The concept of stock
What is a stock? A stock is a general term used to describe the ownership certificate of any company. A stock, on the other hand, refers to the stock certificate of a particular company. Holding a particular company’s share makes you a shareholder.Stock is also a kind of negotiable securities because it contains economic benefits and can be listed, circulated and transferred.
There are three uses for stocks. One is as a proof of capital contribution, when a natural or legal person invests in shares in a joint stock limited company, it can obtain stocks as proof of capital contribution; the second is that the holder of the stock can rely on the stock to prove his identity as a shareholder. To participate in the shareholders' meeting of the joint-stock company and express opinions on the operation of the joint-stock company; the third is that the holder of the stock can obtain certain economic benefits by the stock, and participate in the profit distribution of the joint-stock company, that is commonly referred to as dividends.

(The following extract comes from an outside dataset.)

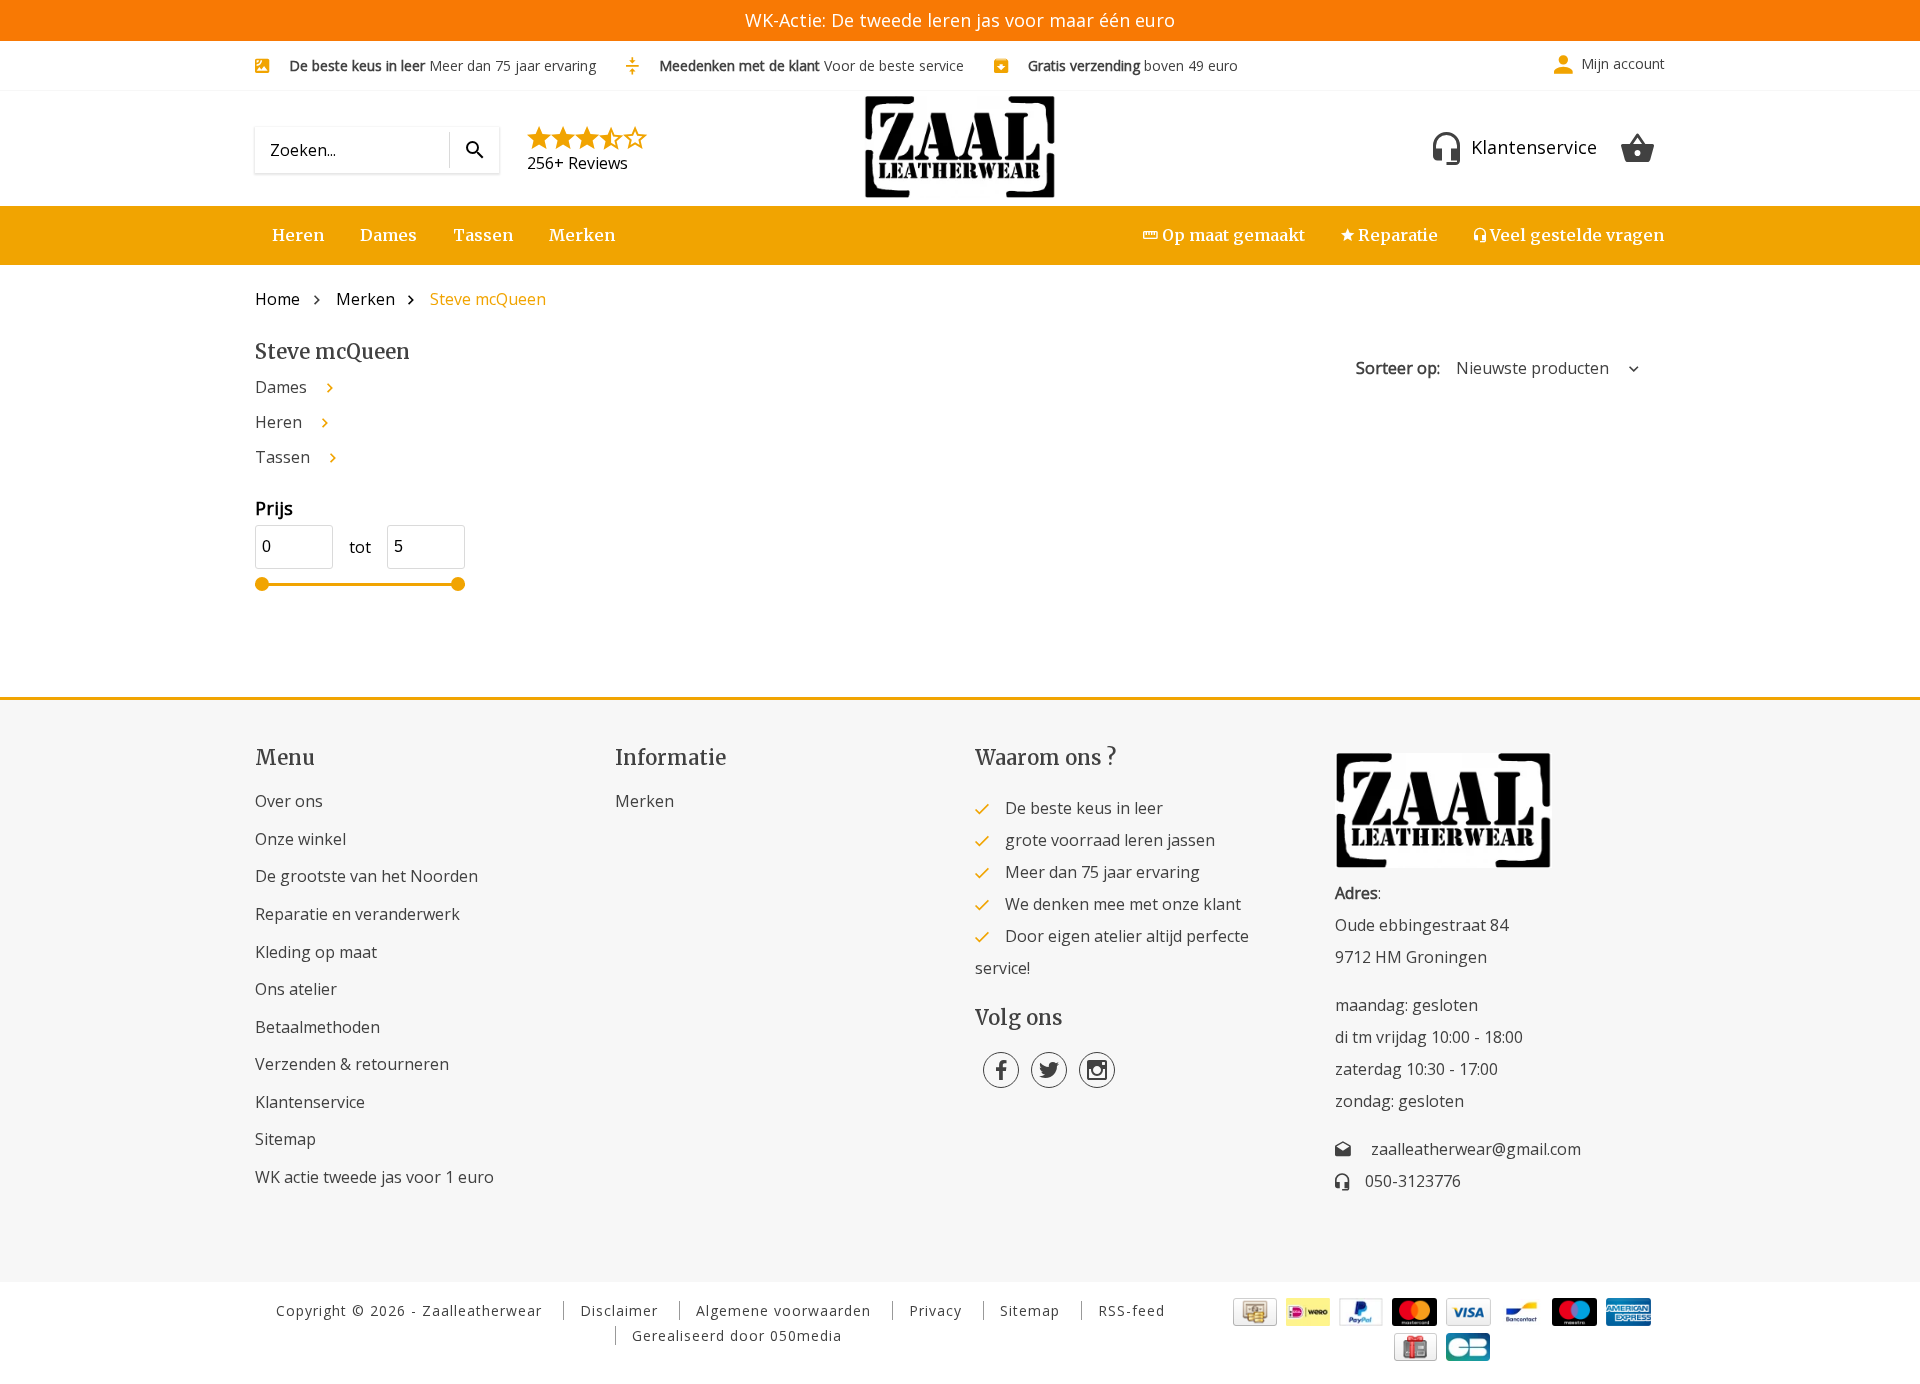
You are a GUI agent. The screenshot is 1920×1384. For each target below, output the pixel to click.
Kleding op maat (316, 952)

In general, the following should be included in a stock contract:
The stock contract generally refers to the stock futures transaction, the stock contract transaction and the stock transaction are different. The biggest difference is that the stock is calculated according to the actual profit and loss, that is to say, it needs to be paid in full before trading; while the profit or loss of the stock CFDs is calculated on the basis of leverage, as long as the margin is paid.
There are many kinds of leverage in stock contracts, such as 5 times, 10 times, and 20 times. For example, if you buy a stock at $10 and drop to $9, you actually lose $1 per share. Stock CFDs, on the other hand, can be bought up or down. In other words, if you sell the stock short at $10, if the stock falls by $1, you can earn as much as $20 per share (at 20 times leverage). Of course, if the trade is misjudged, leverage also represents an increase in losses.
In fact, in order to control the risk of CFDs and curb excessive speculation, financial authorities in various countries require brokers or banks must have a 100% margin, that is, no matter how the client pays the margin. For a customer's transaction, the broker or bank must have 100% of the amount of money as a guarantee, for example, the broker provides the client with a margin of 5%. That means that customers only need to pay 500 yuan to make 10,000 yuan in transactions. But for a bank or broker, it must have $10,000 available for trading. This means that only powerful brokers can offer CFDs.